> _Task to carry out_:
Everything from the line containing "952x667 pixels." through the last line of the data below should be given again exactly, both end lines included and nothing more.

================================

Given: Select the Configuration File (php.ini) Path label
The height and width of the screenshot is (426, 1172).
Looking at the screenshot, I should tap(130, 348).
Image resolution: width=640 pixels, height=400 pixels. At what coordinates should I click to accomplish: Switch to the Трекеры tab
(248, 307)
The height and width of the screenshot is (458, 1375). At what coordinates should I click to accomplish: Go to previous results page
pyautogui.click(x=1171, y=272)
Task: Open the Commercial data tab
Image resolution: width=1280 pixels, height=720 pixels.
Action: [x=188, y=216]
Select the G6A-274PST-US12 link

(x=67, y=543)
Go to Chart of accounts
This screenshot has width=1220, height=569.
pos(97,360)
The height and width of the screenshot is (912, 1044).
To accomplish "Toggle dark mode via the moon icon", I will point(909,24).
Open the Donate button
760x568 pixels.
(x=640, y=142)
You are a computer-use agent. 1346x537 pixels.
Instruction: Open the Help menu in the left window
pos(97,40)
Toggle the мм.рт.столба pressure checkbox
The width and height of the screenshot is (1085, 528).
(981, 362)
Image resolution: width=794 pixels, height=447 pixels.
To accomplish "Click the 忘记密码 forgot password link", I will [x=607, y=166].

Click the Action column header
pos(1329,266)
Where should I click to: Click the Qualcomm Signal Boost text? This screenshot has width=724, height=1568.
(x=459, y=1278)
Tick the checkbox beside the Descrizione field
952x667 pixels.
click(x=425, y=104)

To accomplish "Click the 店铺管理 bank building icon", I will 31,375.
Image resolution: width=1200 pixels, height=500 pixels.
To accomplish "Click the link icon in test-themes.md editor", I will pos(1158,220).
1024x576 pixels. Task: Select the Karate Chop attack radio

================================

> _Your solution_:
952x667 pixels.
click(x=425, y=104)

To accomplish "Click the 店铺管理 bank building icon", I will 31,375.
Image resolution: width=1200 pixels, height=500 pixels.
To accomplish "Click the link icon in test-themes.md editor", I will pos(1158,220).
1024x576 pixels. Task: Select the Karate Chop attack radio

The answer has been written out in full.